In structuring your data ingestion, the first step is to determine your preferred schema. A lot of well-established schemas exist, including the Common Information Model (CIM), the Elastic Common Schema (ECS), and the Advanced Security Information Model (ASIM). Alternatively, you can tailor your schema to meet your specific requirements. At Tarsal, we advocate for the Open Cybersecurity Schema Framework (OCSF), given its expanding use across platforms.

Tarsal supports seamlessly transforming your logs to any of the above schemas, and even lets you implement multiple schemas. For example, you can automatically transform logs to ECS before sending them to your Elastic SIEM, and transform other logs to OCSF before sending them to your data lake. With Tarsal, such complex operations are executed in minutes.

Step 3: Plan Your Enrichment Processes

Once your data normalization plan is in place, the focus shifts to enriching your data. Useful enrichments include mapping IP addresses to a geolocation, doing Whois lookups for visited domains, and gathering threat intelligence data from active processes on your servers.

It’s important to understand which enrichments you need and to gather the appropriate tooling to enable them. Tarsal lets you enable enrichments across all your log sources within minutes.

Step 4: Transition SIEM’s Data Pipeline Logic to the New Engine

To upgrade your security data lake, you have to replicate your SIEM’s transformation logic into the newly separated ETL engine.This transition can be performed gradually and without affecting your SIEM, so there’s no downtime to worry about.

First, review all the ETL logic deployed in your SIEM. This involves documenting data sources, transformations, enrichments, and any interdependencies. Once this framework is understood, you can begin replicating these operations in your new ETL pipeline.

Tarsal makes it dead simple to replicate your SIEM’s ETL logic by supporting a wide range of out-of-the-box transformations and enrichments.

Step 5: Equip Your Security Team with Best-Of-Breed Data Lake Querying & Investigative Tools

A lot of a security data lake’s power is in its compatibility with best-of-breed data analysis tools. In a data lake, your security team can run ad-hoc queries with PopSQL, construct dashboards with Preset, and build dynamic or automated Incident Response playbooks with Jupyter Notebooks. More advanced tools, like SQL Chat, even allow AI-based interaction with your data!

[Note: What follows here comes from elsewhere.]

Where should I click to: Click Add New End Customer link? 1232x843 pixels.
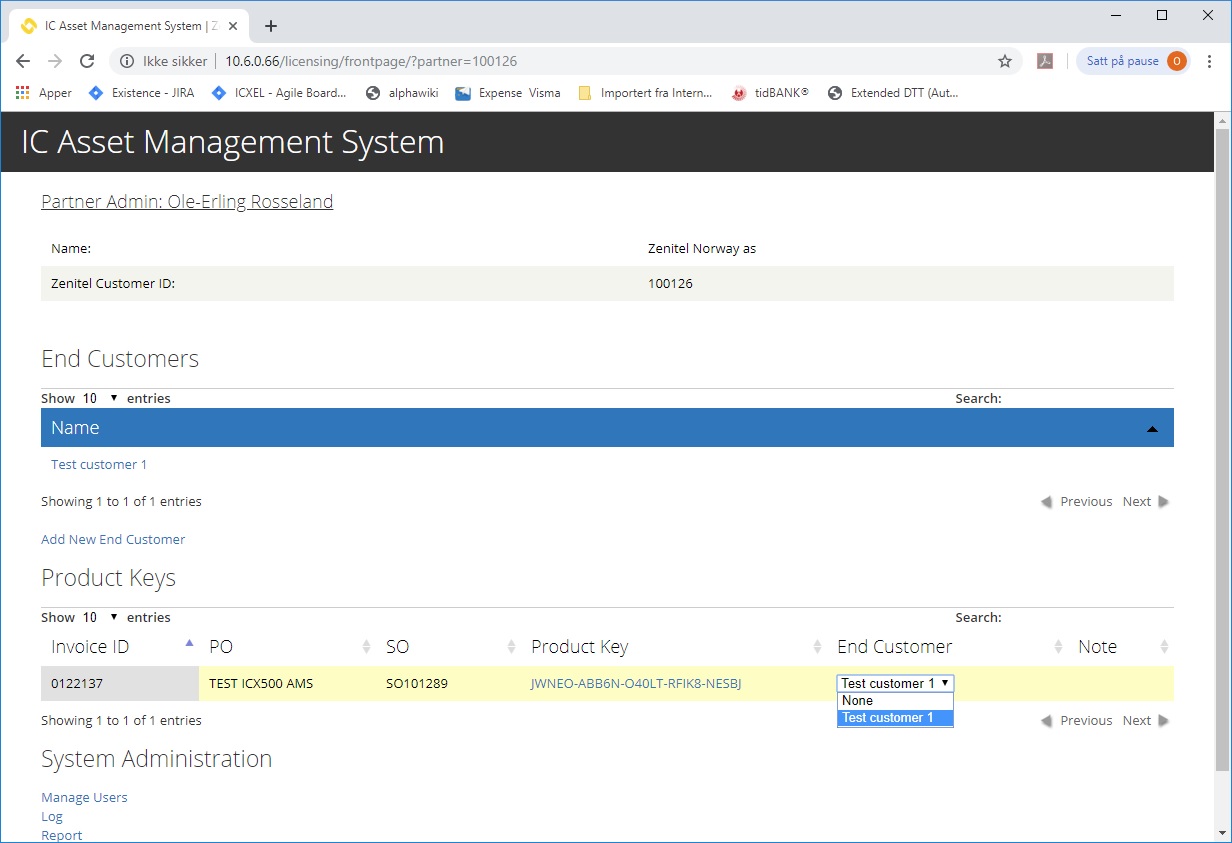click(x=113, y=539)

The security data lake’s versatility far outstrips that of a SIEM’s, giving you the customizability you need to meet your team’s unique needs. With Tarsal, you have a partner to help make this transition smooth and impactful.

Conclusion

Revamping your security data lake may seem daunting, but with the right strategy, it becomes an achievable endeavor. By shifting the perspective on your data lake from a junk drawer to a cornerstone of your security operation, you can unlock tremendous value for your team. A well-tuned data lake enables advanced threat detection, offers enriched threat intelligence, and provides a customizable environment to adapt to your team’s specific needs.

Your transition becomes easier with Tarsal’s powerful ETL engine and data enrichment capabilities. Tarsal makes sure you have clean, useful, and accessible data ready to meet your detection and response requirements.

A robust security data lake is not just a nice-to-have—it’s an essential part of a mature security strategy. By investing in your data lake infrastructure now, you are future-proofing your organization and positioning yourself for security success in the evolving cybersecurity landscape.